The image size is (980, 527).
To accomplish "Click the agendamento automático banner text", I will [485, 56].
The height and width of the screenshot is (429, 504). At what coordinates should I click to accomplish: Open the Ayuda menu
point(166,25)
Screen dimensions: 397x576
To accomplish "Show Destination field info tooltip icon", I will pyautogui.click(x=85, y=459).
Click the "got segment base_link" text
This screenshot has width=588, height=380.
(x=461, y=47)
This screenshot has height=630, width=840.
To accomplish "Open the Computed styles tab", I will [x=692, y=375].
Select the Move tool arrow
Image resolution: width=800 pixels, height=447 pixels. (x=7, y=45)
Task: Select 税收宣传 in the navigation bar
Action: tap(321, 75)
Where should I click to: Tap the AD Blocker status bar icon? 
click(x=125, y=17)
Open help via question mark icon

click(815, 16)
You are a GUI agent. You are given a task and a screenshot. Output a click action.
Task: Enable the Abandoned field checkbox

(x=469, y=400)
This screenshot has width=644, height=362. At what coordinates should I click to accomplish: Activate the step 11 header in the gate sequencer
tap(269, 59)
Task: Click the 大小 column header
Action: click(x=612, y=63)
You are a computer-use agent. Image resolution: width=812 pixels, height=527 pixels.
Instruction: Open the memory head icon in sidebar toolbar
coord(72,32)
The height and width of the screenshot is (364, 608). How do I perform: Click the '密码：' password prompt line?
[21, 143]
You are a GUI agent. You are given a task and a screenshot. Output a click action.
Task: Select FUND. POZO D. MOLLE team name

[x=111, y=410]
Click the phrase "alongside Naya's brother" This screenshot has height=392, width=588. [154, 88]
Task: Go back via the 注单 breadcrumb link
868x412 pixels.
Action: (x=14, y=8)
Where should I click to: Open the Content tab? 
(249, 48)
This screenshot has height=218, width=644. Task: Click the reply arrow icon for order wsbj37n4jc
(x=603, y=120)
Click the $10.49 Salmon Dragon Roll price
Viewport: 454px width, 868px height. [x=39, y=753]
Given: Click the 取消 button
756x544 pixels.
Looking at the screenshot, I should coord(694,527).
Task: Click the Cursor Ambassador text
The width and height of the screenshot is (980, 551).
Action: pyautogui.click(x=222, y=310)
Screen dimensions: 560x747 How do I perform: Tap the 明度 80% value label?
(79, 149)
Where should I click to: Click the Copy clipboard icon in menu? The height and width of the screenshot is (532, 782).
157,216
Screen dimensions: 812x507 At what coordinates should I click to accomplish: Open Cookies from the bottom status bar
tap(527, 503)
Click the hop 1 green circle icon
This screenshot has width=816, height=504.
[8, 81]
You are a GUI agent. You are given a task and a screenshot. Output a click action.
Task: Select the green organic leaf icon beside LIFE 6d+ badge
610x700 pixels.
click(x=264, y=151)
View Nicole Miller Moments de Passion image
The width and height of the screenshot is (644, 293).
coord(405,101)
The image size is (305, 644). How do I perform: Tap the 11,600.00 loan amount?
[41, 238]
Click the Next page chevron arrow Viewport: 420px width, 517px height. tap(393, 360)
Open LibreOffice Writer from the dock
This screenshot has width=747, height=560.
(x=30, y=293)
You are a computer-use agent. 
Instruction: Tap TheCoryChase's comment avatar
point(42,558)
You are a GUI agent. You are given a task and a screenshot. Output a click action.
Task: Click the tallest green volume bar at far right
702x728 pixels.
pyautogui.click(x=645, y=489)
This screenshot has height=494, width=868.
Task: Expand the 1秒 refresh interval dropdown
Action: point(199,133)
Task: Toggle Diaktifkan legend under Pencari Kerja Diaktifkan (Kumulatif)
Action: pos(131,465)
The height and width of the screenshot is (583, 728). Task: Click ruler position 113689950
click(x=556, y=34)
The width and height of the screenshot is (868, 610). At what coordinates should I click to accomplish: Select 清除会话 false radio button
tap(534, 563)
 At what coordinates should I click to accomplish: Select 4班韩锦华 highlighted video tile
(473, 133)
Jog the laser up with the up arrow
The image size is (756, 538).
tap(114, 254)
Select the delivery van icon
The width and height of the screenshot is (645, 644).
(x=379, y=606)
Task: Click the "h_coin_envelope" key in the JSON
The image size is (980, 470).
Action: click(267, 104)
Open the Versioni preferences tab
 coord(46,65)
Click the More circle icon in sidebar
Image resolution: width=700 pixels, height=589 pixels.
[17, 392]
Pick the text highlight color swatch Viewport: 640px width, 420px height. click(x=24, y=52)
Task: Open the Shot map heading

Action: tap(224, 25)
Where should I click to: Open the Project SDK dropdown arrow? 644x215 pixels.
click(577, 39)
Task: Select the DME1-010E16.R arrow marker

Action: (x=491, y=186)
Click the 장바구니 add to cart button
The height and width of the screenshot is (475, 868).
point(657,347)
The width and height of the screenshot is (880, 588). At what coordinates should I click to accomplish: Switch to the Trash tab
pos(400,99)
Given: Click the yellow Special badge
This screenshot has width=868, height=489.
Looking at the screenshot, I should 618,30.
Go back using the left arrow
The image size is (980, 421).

__What you need to do__: The reply should hold only the lines from the first line of the listing above through the line with "Screen dimensions: 397x576", each copied exactly.

__Result of this exercise__:
The image size is (980, 527).
To accomplish "Click the agendamento automático banner text", I will [485, 56].
The height and width of the screenshot is (429, 504). At what coordinates should I click to accomplish: Open the Ayuda menu
point(166,25)
Screen dimensions: 397x576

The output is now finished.